WHAT THE TASK ASKS – Whether an entry is long or short, retype it exactly.

• • • • •

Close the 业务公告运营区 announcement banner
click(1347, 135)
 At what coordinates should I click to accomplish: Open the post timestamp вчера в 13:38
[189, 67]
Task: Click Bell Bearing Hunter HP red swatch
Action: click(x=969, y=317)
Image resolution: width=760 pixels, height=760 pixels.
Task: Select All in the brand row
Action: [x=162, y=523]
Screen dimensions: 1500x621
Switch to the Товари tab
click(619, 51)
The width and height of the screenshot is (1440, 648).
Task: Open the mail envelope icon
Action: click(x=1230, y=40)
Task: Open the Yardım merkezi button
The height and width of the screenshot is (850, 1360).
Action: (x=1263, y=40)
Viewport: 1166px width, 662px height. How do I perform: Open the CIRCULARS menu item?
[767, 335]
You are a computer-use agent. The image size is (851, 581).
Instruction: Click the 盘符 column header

• • • • •

TASK RESULT –
Close the 业务公告运营区 announcement banner
click(1347, 135)
 At what coordinates should I click to accomplish: Open the post timestamp вчера в 13:38
[189, 67]
Task: Click Bell Bearing Hunter HP red swatch
Action: click(x=969, y=317)
Image resolution: width=760 pixels, height=760 pixels.
Task: Select All in the brand row
Action: [x=162, y=523]
Screen dimensions: 1500x621
Switch to the Товари tab
click(619, 51)
The width and height of the screenshot is (1440, 648).
Task: Open the mail envelope icon
Action: click(x=1230, y=40)
Task: Open the Yardım merkezi button
The height and width of the screenshot is (850, 1360).
Action: (x=1263, y=40)
Viewport: 1166px width, 662px height. How do I perform: Open the CIRCULARS menu item?
[767, 335]
You are a computer-use agent. The image size is (851, 581).
Instruction: Click the 盘符 column header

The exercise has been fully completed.